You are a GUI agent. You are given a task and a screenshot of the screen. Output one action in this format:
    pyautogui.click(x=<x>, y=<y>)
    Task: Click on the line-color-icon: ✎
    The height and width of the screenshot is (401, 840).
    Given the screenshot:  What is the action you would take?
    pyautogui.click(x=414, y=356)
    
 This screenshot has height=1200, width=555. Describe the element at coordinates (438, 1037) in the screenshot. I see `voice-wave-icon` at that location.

§ Work instruction: In every one of the records, switch "GUI agent" to "screen agent" and leave everything else unchanged.

§ Response:
You are a screen agent. You are given a task and a screenshot of the screen. Output one action in this format:
    pyautogui.click(x=<x>, y=<y>)
    Task: Click on the line-color-icon: ✎
    The height and width of the screenshot is (401, 840).
    Given the screenshot:  What is the action you would take?
    pyautogui.click(x=414, y=356)
    
 This screenshot has height=1200, width=555. Describe the element at coordinates (438, 1037) in the screenshot. I see `voice-wave-icon` at that location.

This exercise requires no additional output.